Sederetan pesan menunggu untuk dibaca. Dentingan bunyi panggilan tak berhenti memecahkan kesunyian di subuh hari ini. Pricillia Agnesia, wanita kelahiran Inggris ini terpaksa menetap di Indonesia untuk melanjutkan bisnis ayahnya yang ada di sini.
Tentu hal yang sangat membosankan katanya. Ia harus bekerja? Bukankah kebebasan lebih baik pada usianya saat ini. Dia masih terlalu muda untuk disebut ibu di kantornya. Begitulah celoteh pikirannya beberapa hari lalu saat tiba di Indonesia. Jika saja dia punya keahlian magic, mungkin waktu akan selalu ia ulang kembali ketika akan mencapai titik ini.
"Baby ... please wake up!"
Suara milik ibunya sudah seperti Harimau yang mengaung kelaparan mencari mangsanya. Sambil digoyangkannya badan Pricillia dengan lembut. Terlihat sekali bahwa mereka tidak menyukai sesuatu yang kotor, apalagi menyentuh adik beradik yang bernama kotor itu. Lihat saja, jari jemarinya begitu halus seperti kain sutera.
"Mom, please! Pri masih ngantuk. Okay?"
Tubuhnya menggeliat manja di atas kasur. Ditariknya selimut hingga menutupi sebagian dari wajahnya.
"Pri! Ini sudah jam berapa? Kamu harus ke kantor sekarang! Mommy nggak mau ya denger ocehan daddy kamu,"
Selesai dari memberi petuahnya. Ibu Pricillia langsung berhembus pergi begitu saja. Namun sia-sia, Pricillia tetap menikmati nafas tidurnya yang berat. Sangat tidak mungkin mewujudkan mimpi buruknya sekarang dengan harus pergi ke kantor. Bekerja? Dipanggil sebagai ibu? Dan harus mengorbankan jam tidurnya? Oh Tuhan ... itu benar-benar candaan yang paling kejam.
"Where Pricillia, Hon?"
Tanya Lelaki yang masih terlihat muda dengan celana dan baju olahraga. Nampaknya akan pergi jogging.
"Dia nggak mau pergi ke kantor. Tolong jangan menyalahkan Mommy, Okay? Sudah capek sekali ngebangunin tapi masih aja kayak dilem mata Pri,"
Oceh Ibu Pricillia dengan memotong-motong roti sangat kesal. Haruskah roti manis itu yang menjadi pelampiasan?
"Seharusnya mommy ajarkan dia untuk bangun pagi. Daddy ada acara pagi ini di Gedung Olahraga. Ada perlombaan besar, di kantor ada asisten Daddy yang handle biar dia yang akan menjelaskan kepada Pricillia posisinya," Jelas Antoni, ayah dari Pricillia.
"Up to you!"
Emosinya sangat meronta ingin keluar saat ini. Karena takut akan terjadi peperangan di meja makan, Bu Theresia langsung pergi dari suasana yang kurang baik tersebut.
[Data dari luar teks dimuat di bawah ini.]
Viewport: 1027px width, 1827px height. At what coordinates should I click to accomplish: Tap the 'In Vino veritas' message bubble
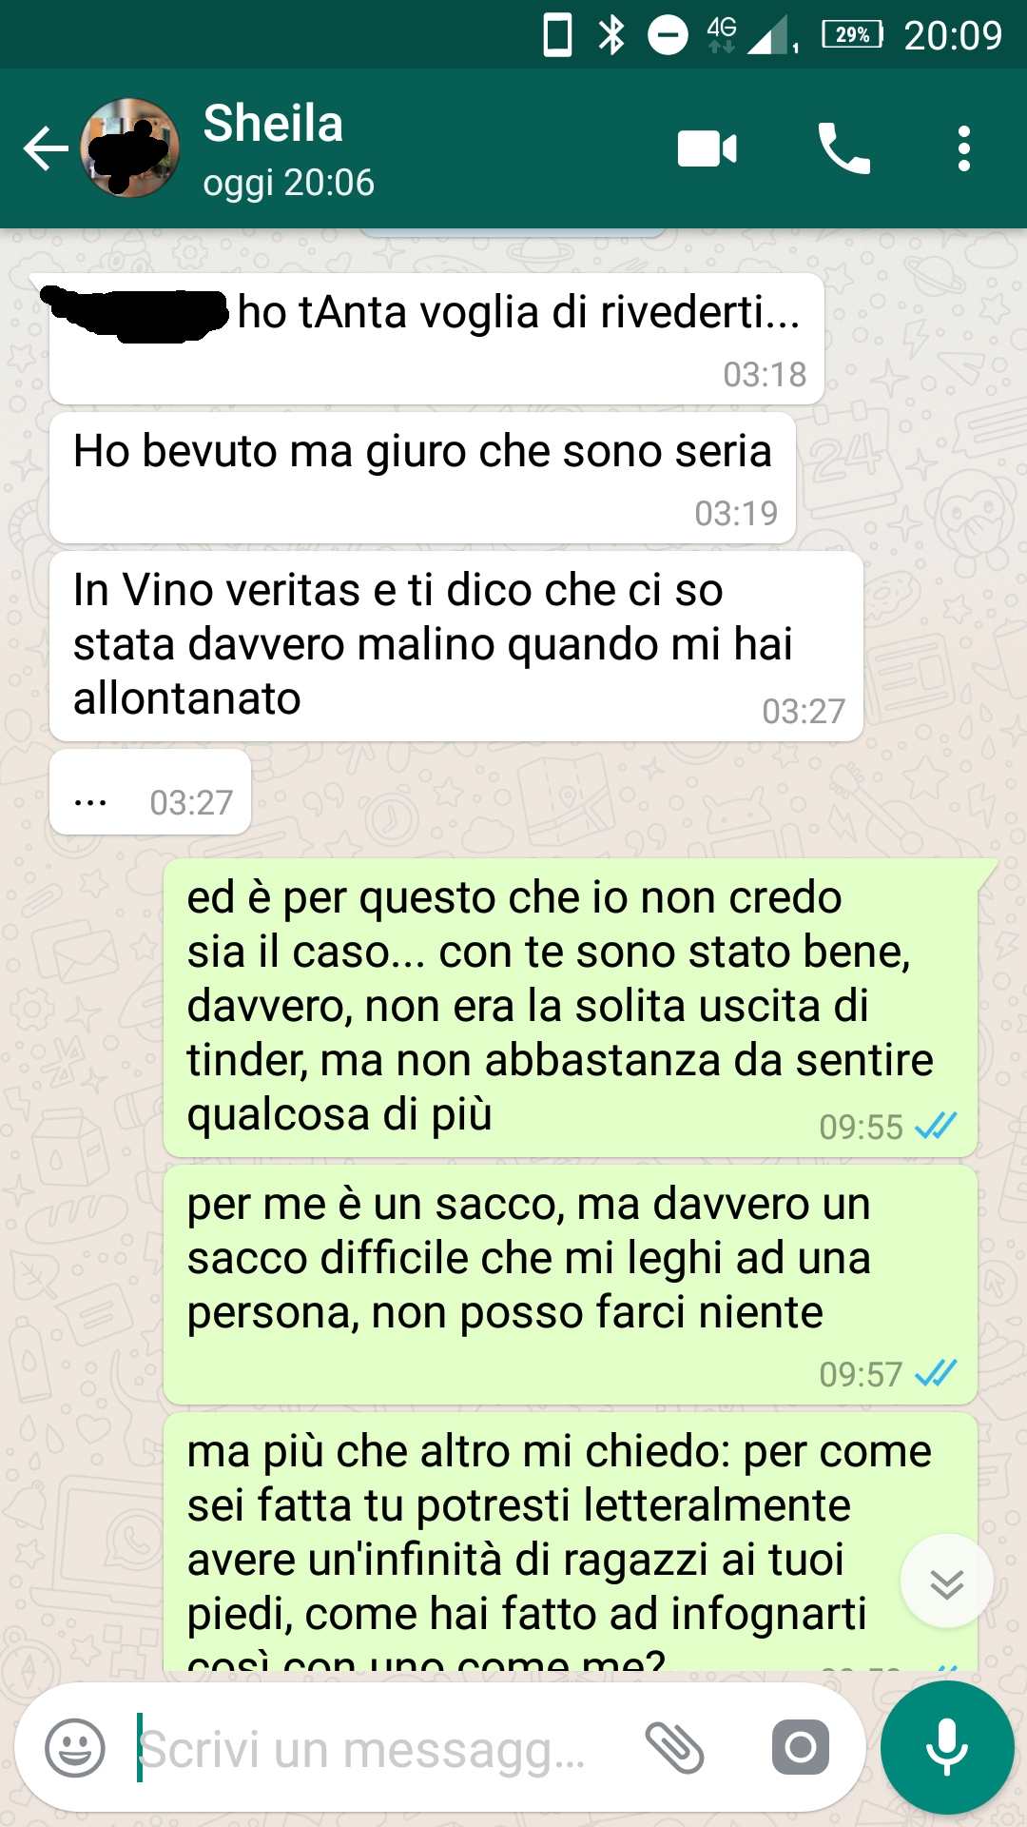tap(456, 646)
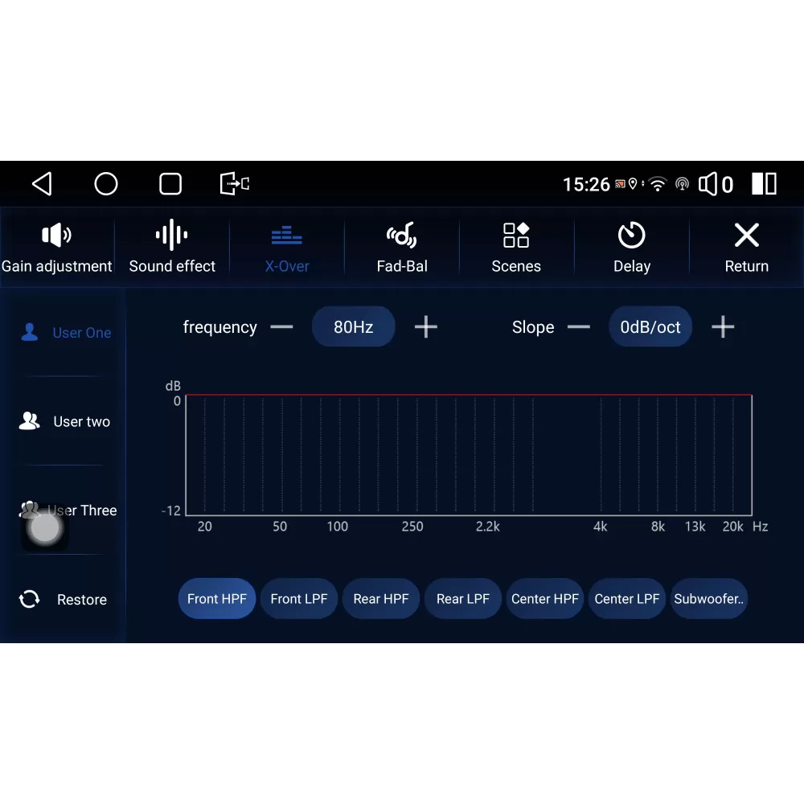The height and width of the screenshot is (804, 804).
Task: Select the User two profile
Action: [65, 421]
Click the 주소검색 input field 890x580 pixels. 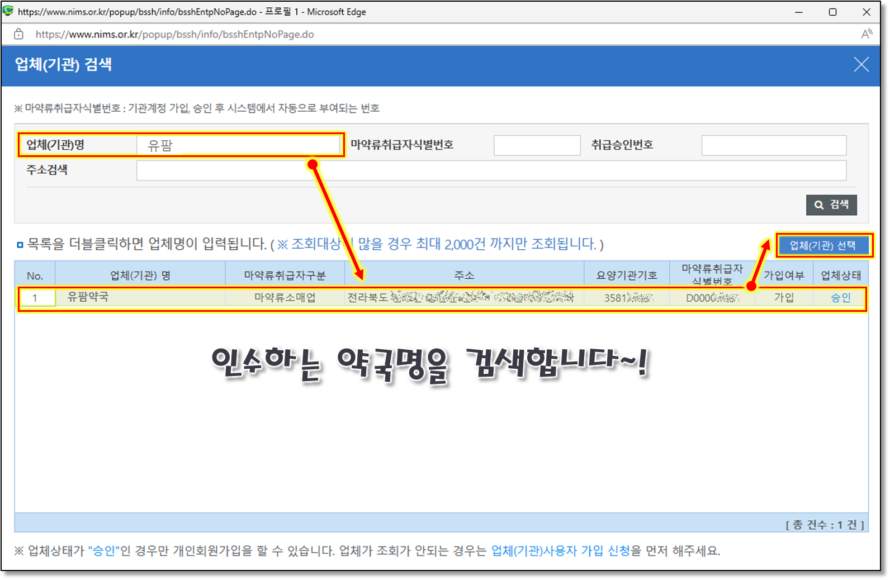click(x=491, y=170)
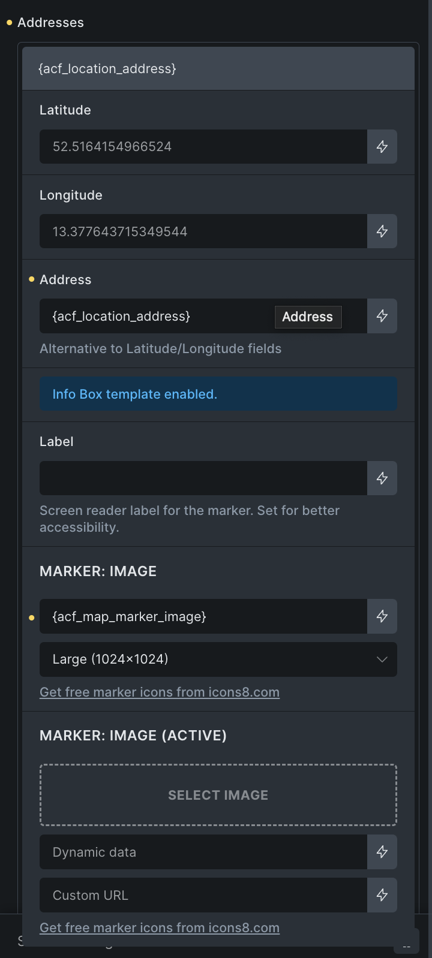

"Pri! Tolong bantu mommy, Honey. Please wake up! Daddy kamu udah celotehan mommy baru aja di meja makan. Mommy tuh kesel tau! Arrrggghhh ...,"
"Mom, i am so tired now. I can't open my eyes, Please your attention," bantah Pricillia menenggelamkan wajahnya ke dalam bantal.
"Okay, jangan salahkan kalau mommy mendadak jadi orang gila," rayunya dengan nada dibuat sesedih mungkin.
"Ok fix, aku bangun."
***
Ini bukan seperti sebuah keluarga yang sedang menikmati sarapan pagi. Melainkan seperti sedang memerankan film horror. Angker, tidak menyenangkan, begitu menegangkan. Sama sekali bukan keluarga yang dipenuhi kasih sayang.
"Assalamu'alaikum," terlampir pesan masuk di Handphone milik Pricillia.
Baru saja akan membalas pesan tersebut. Tangannya sudah lebih dahulu dicubit oleh ibunya.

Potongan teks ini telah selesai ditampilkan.